[Dataset records]
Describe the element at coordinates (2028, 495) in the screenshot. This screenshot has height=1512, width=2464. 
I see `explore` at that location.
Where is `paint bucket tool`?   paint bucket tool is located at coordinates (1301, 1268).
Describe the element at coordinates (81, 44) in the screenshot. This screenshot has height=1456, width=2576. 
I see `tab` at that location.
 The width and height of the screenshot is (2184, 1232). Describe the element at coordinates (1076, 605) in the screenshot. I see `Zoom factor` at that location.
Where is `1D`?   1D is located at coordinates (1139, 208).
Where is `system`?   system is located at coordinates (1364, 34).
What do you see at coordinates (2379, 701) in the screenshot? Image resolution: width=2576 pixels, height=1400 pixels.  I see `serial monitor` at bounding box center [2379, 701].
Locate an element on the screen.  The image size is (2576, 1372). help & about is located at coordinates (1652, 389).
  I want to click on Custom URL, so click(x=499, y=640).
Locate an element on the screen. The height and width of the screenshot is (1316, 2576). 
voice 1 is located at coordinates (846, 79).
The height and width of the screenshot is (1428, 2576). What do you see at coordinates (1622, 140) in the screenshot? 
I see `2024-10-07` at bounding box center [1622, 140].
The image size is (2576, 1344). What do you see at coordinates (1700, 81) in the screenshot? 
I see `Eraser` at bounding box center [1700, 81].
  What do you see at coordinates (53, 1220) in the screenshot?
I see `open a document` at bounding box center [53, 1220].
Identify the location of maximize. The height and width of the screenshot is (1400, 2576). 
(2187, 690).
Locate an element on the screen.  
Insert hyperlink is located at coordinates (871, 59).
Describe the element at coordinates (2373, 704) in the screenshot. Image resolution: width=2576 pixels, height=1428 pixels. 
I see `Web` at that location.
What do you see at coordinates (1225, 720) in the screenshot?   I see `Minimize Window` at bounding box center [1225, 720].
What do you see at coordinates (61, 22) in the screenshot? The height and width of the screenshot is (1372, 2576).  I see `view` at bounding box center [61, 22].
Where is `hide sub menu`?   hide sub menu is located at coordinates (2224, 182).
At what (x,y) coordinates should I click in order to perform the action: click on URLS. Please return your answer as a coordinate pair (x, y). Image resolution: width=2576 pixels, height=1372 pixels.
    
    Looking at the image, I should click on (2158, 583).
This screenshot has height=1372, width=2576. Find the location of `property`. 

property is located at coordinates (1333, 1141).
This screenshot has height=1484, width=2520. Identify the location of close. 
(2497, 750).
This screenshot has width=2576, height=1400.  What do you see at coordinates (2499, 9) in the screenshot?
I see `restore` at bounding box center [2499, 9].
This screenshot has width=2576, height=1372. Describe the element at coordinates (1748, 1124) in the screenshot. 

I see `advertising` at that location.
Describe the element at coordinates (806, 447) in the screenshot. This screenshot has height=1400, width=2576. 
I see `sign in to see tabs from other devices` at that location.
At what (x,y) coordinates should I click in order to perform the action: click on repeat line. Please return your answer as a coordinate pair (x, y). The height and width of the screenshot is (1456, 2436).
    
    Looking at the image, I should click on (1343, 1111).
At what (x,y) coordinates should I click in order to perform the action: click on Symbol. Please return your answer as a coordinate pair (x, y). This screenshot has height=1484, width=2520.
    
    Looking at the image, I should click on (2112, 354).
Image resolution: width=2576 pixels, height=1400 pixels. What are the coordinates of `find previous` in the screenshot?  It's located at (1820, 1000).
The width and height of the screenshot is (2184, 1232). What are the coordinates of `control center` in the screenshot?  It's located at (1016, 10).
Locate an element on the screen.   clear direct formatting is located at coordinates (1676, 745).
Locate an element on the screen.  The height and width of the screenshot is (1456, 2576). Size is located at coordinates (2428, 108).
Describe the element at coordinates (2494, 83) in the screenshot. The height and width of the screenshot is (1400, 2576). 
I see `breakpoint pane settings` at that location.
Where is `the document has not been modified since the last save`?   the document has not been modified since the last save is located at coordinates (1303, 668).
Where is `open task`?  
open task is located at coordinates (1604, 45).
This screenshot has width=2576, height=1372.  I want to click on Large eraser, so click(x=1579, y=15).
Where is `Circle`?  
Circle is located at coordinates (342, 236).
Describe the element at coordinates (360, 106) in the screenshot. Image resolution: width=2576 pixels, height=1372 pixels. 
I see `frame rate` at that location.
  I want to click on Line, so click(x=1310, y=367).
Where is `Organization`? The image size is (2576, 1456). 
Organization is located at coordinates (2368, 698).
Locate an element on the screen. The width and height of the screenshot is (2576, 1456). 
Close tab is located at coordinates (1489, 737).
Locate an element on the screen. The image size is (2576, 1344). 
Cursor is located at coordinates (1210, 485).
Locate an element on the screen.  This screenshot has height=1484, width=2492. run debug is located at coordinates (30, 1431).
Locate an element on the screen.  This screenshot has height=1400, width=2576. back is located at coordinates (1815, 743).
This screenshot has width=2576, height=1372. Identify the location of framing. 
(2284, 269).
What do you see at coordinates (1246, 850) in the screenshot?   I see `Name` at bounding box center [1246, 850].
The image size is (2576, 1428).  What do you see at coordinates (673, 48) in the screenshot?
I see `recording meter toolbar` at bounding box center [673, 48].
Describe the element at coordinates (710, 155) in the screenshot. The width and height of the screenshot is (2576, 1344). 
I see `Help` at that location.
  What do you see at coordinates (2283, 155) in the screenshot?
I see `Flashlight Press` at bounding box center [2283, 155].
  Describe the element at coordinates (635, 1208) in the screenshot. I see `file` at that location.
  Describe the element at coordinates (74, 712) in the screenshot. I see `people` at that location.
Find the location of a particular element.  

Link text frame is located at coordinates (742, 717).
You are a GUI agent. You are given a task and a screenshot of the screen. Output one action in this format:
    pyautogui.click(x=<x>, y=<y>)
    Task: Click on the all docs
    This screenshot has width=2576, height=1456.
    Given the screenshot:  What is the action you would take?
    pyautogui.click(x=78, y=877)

• Task
Edit the material above by changing every instance of "Locate an element on the screen" to "Find an element on the screen" and keeping all other text the same.

• Final result
Describe the element at coordinates (2028, 495) in the screenshot. This screenshot has height=1512, width=2464. 
I see `explore` at that location.
Where is `paint bucket tool`?   paint bucket tool is located at coordinates (1301, 1268).
Describe the element at coordinates (81, 44) in the screenshot. This screenshot has height=1456, width=2576. 
I see `tab` at that location.
 The width and height of the screenshot is (2184, 1232). Describe the element at coordinates (1076, 605) in the screenshot. I see `Zoom factor` at that location.
Where is `1D`?   1D is located at coordinates (1139, 208).
Where is `system`?   system is located at coordinates (1364, 34).
What do you see at coordinates (2379, 701) in the screenshot? Image resolution: width=2576 pixels, height=1400 pixels.  I see `serial monitor` at bounding box center [2379, 701].
Find an element on the screen.  The image size is (2576, 1372). help & about is located at coordinates (1652, 389).
  I want to click on Custom URL, so click(x=499, y=640).
Find an element on the screen. The height and width of the screenshot is (1316, 2576). 
voice 1 is located at coordinates (846, 79).
The height and width of the screenshot is (1428, 2576). What do you see at coordinates (1622, 140) in the screenshot? 
I see `2024-10-07` at bounding box center [1622, 140].
The image size is (2576, 1344). What do you see at coordinates (1700, 81) in the screenshot? 
I see `Eraser` at bounding box center [1700, 81].
  What do you see at coordinates (53, 1220) in the screenshot?
I see `open a document` at bounding box center [53, 1220].
Identify the location of maximize. The height and width of the screenshot is (1400, 2576). 
(2187, 690).
Find an element on the screen.  
Insert hyperlink is located at coordinates (871, 59).
Describe the element at coordinates (2373, 704) in the screenshot. Image resolution: width=2576 pixels, height=1428 pixels. 
I see `Web` at that location.
What do you see at coordinates (1225, 720) in the screenshot?   I see `Minimize Window` at bounding box center [1225, 720].
What do you see at coordinates (61, 22) in the screenshot? The height and width of the screenshot is (1372, 2576).  I see `view` at bounding box center [61, 22].
Where is `hide sub menu`?   hide sub menu is located at coordinates (2224, 182).
At what (x,y) coordinates should I click in order to perform the action: click on URLS. Please return your answer as a coordinate pair (x, y). Image resolution: width=2576 pixels, height=1372 pixels.
    
    Looking at the image, I should click on (2158, 583).
This screenshot has height=1372, width=2576. Find the location of `property`. 

property is located at coordinates (1333, 1141).
This screenshot has height=1484, width=2520. Identify the location of close. 
(2497, 750).
This screenshot has width=2576, height=1400.  What do you see at coordinates (2499, 9) in the screenshot?
I see `restore` at bounding box center [2499, 9].
This screenshot has width=2576, height=1372. Describe the element at coordinates (1748, 1124) in the screenshot. 

I see `advertising` at that location.
Describe the element at coordinates (806, 447) in the screenshot. This screenshot has height=1400, width=2576. 
I see `sign in to see tabs from other devices` at that location.
At what (x,y) coordinates should I click in order to perform the action: click on repeat line. Please return your answer as a coordinate pair (x, y). The height and width of the screenshot is (1456, 2436).
    
    Looking at the image, I should click on (1343, 1111).
At what (x,y) coordinates should I click in order to perform the action: click on Symbol. Please return your answer as a coordinate pair (x, y). This screenshot has height=1484, width=2520.
    
    Looking at the image, I should click on (2112, 354).
Image resolution: width=2576 pixels, height=1400 pixels. What are the coordinates of `find previous` in the screenshot?  It's located at (1820, 1000).
The width and height of the screenshot is (2184, 1232). What are the coordinates of `control center` in the screenshot?  It's located at (1016, 10).
Find an element on the screen.   clear direct formatting is located at coordinates (1676, 745).
Find an element on the screen.  The height and width of the screenshot is (1456, 2576). Size is located at coordinates (2428, 108).
Describe the element at coordinates (2494, 83) in the screenshot. The height and width of the screenshot is (1400, 2576). 
I see `breakpoint pane settings` at that location.
Where is `the document has not been modified since the last save`?   the document has not been modified since the last save is located at coordinates (1303, 668).
Where is `open task`?  
open task is located at coordinates (1604, 45).
This screenshot has width=2576, height=1372.  I want to click on Large eraser, so click(x=1579, y=15).
Where is `Circle`?  
Circle is located at coordinates (342, 236).
Describe the element at coordinates (360, 106) in the screenshot. Image resolution: width=2576 pixels, height=1372 pixels. 
I see `frame rate` at that location.
  I want to click on Line, so click(x=1310, y=367).
Where is `Organization`? The image size is (2576, 1456). 
Organization is located at coordinates (2368, 698).
Find an element on the screen. The width and height of the screenshot is (2576, 1456). 
Close tab is located at coordinates (1489, 737).
Find an element on the screen. The image size is (2576, 1344). 
Cursor is located at coordinates (1210, 485).
Find an element on the screen.  This screenshot has height=1484, width=2492. run debug is located at coordinates (30, 1431).
Find an element on the screen.  This screenshot has height=1400, width=2576. back is located at coordinates (1815, 743).
This screenshot has width=2576, height=1372. Identify the location of framing. 
(2284, 269).
What do you see at coordinates (1246, 850) in the screenshot?   I see `Name` at bounding box center [1246, 850].
The image size is (2576, 1428).  What do you see at coordinates (673, 48) in the screenshot?
I see `recording meter toolbar` at bounding box center [673, 48].
Describe the element at coordinates (710, 155) in the screenshot. The width and height of the screenshot is (2576, 1344). 
I see `Help` at that location.
  What do you see at coordinates (2283, 155) in the screenshot?
I see `Flashlight Press` at bounding box center [2283, 155].
  Describe the element at coordinates (635, 1208) in the screenshot. I see `file` at that location.
  Describe the element at coordinates (74, 712) in the screenshot. I see `people` at that location.
Find the location of a particular element.  

Link text frame is located at coordinates (742, 717).
You are a GUI agent. You are given a task and a screenshot of the screen. Output one action in this format:
    pyautogui.click(x=<x>, y=<y>)
    Task: Click on the all docs
    This screenshot has width=2576, height=1456.
    Given the screenshot:  What is the action you would take?
    pyautogui.click(x=78, y=877)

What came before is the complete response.